[A block of data]
-- Begin --
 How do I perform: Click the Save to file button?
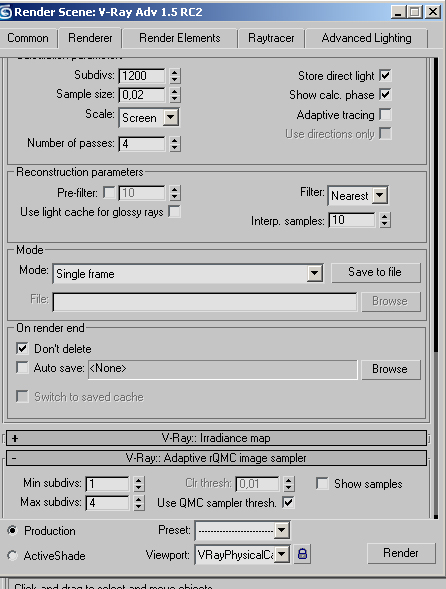pyautogui.click(x=375, y=272)
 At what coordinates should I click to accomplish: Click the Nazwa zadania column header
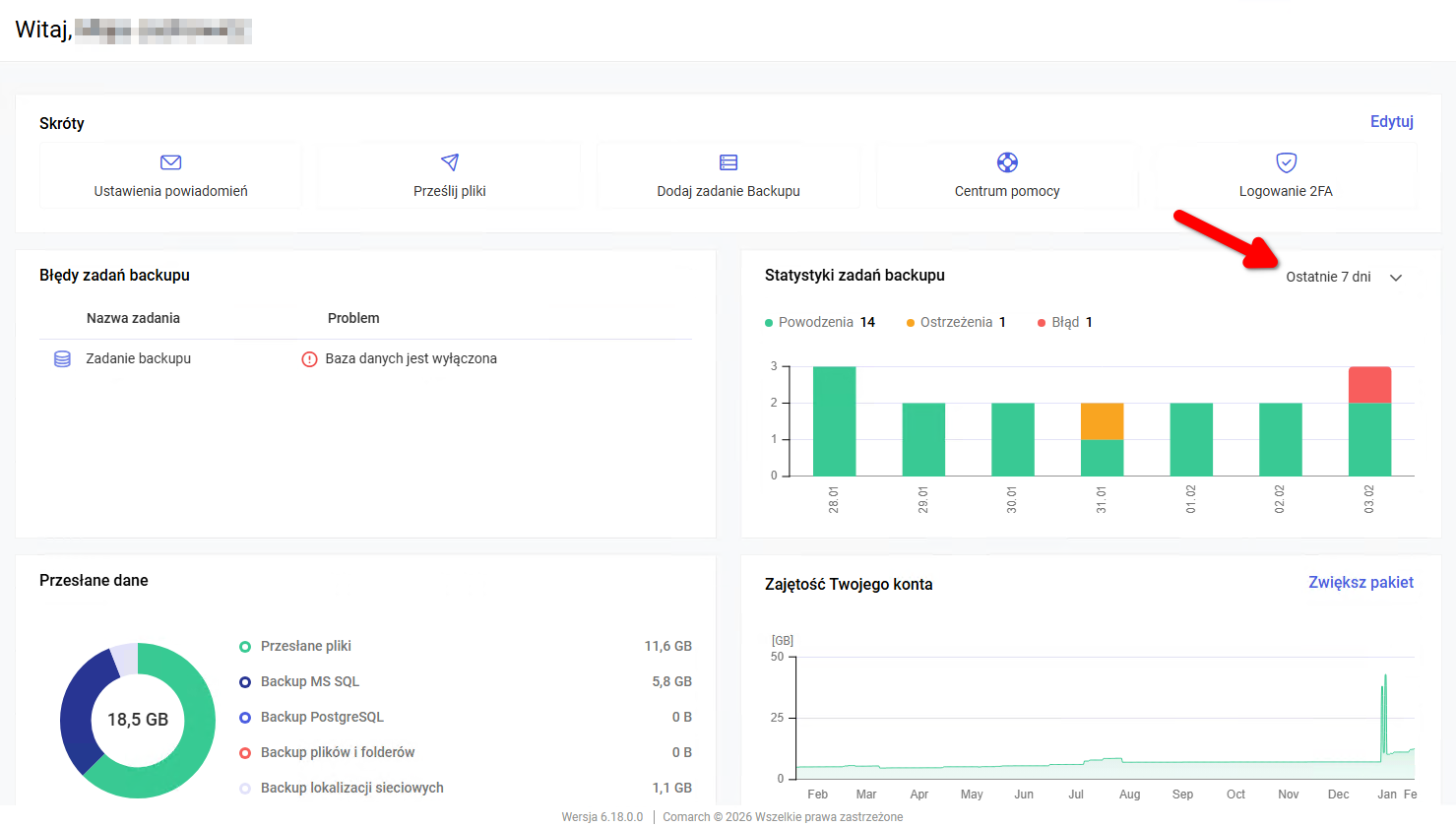coord(133,318)
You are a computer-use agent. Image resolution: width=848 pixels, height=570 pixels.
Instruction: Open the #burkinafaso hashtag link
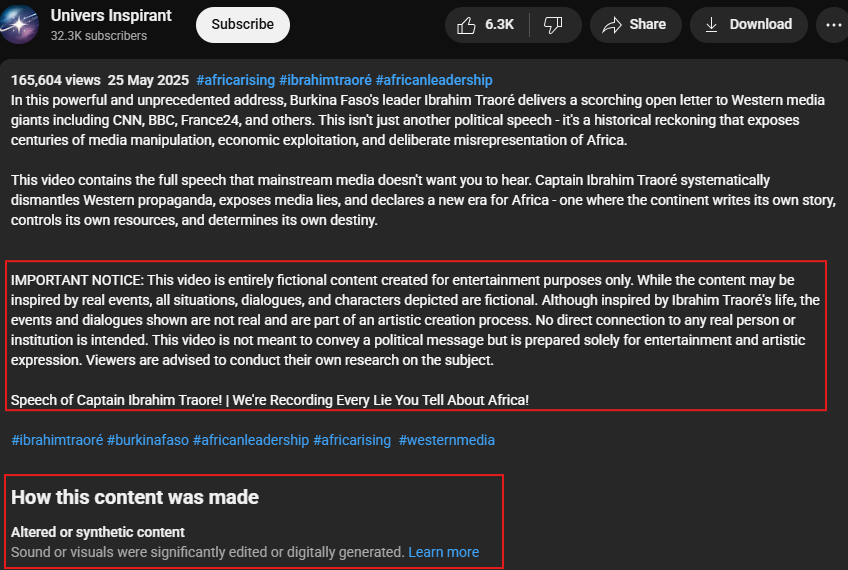tap(148, 440)
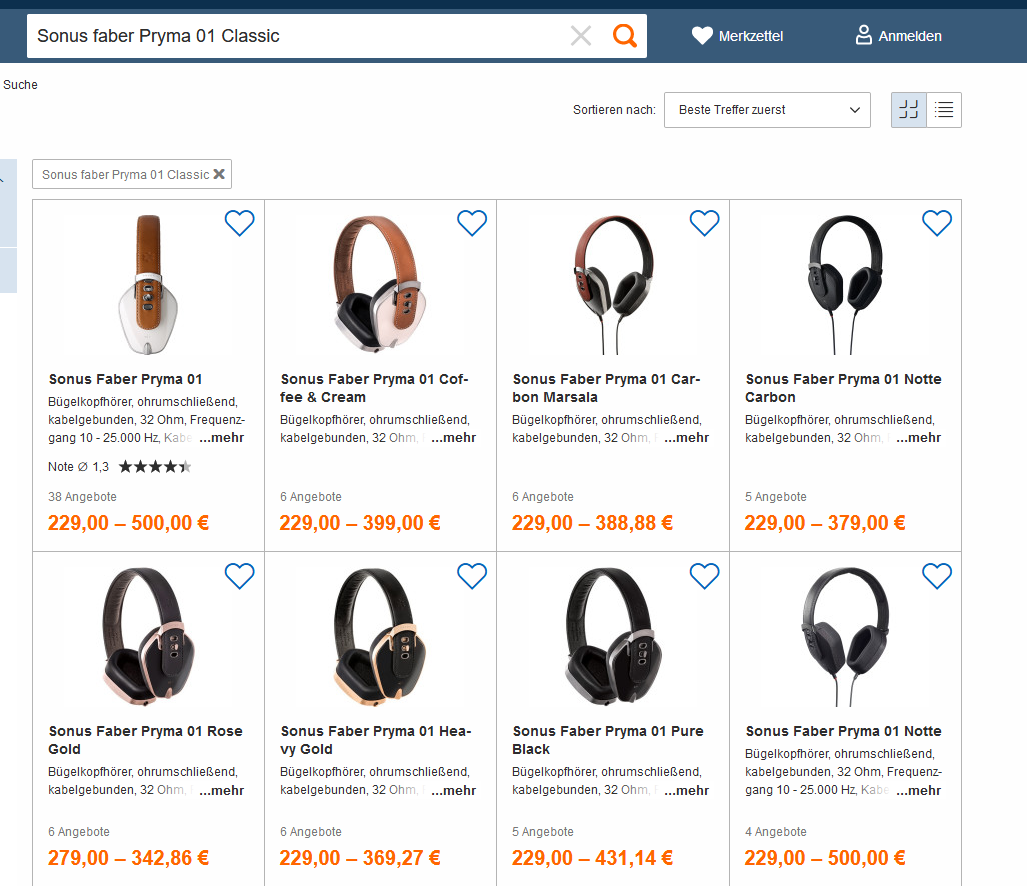
Task: Favorite the Pryma 01 Rose Gold headphones
Action: coord(240,576)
-- End --
Rewrite all of the data above with "button" changed to "icon" and nothing else altered. Leave the pictures out.

 How do I perform: Click the Save to file icon?
pyautogui.click(x=375, y=272)
 At what coordinates should I click to accomplish: Click the Nazwa zadania column header
coord(133,318)
You are a computer-use agent. Image resolution: width=848 pixels, height=570 pixels.
Instruction: Open the #burkinafaso hashtag link
tap(148, 440)
Task: Favorite the Pryma 01 Rose Gold headphones
Action: coord(240,576)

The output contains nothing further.